> [Dataset excerpts]
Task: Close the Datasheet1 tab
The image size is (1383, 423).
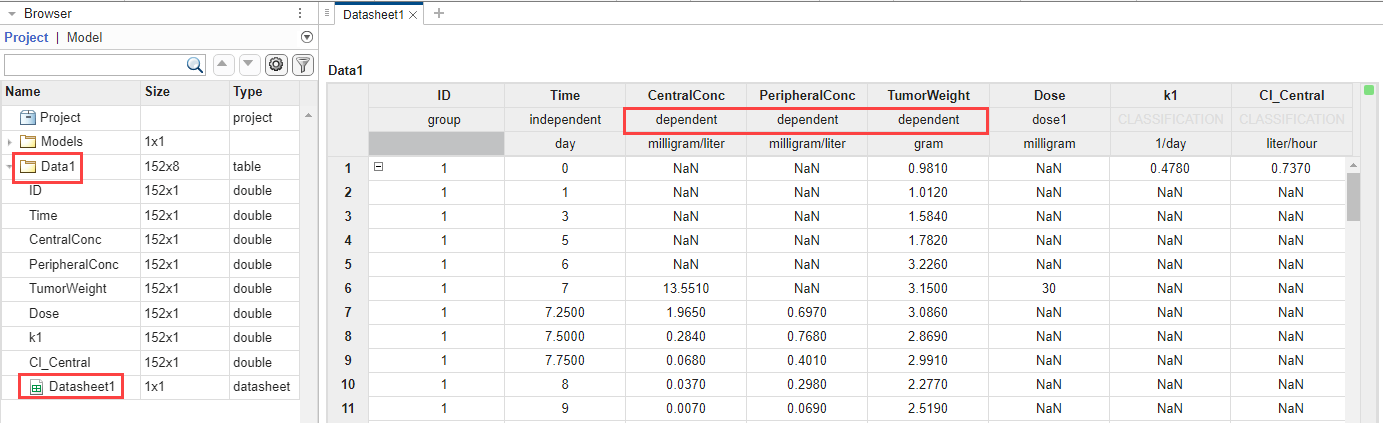Action: [x=414, y=15]
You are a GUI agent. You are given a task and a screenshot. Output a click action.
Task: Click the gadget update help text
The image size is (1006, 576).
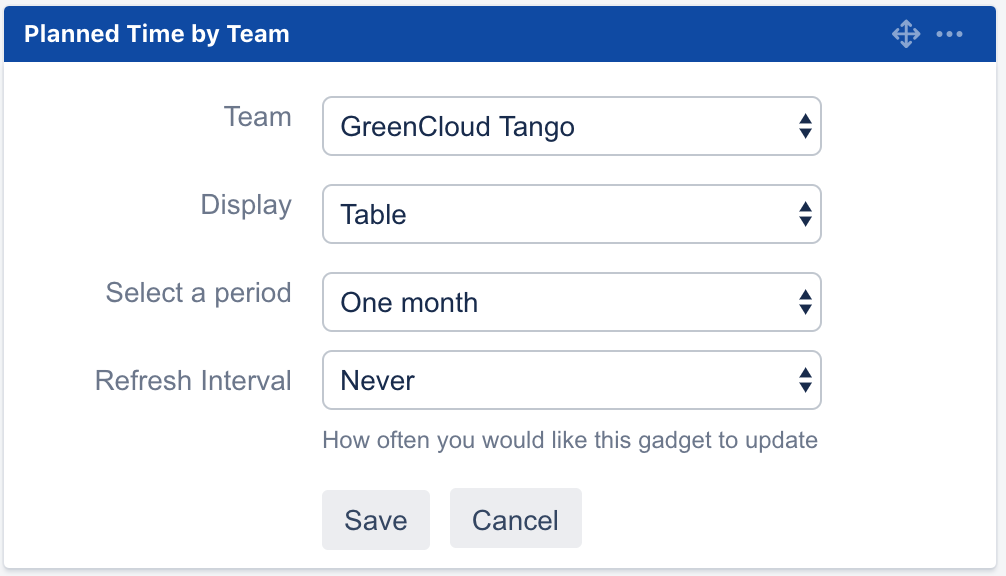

> [Problem statement]
Output every line of the records exactly, excluding all pictures.

> [Your response]
Task: Close the Datasheet1 tab
The image size is (1383, 423).
Action: [x=414, y=15]
You are a GUI agent. You are given a task and a screenshot. Output a click action.
Task: Click the gadget update help text
The image size is (1006, 576).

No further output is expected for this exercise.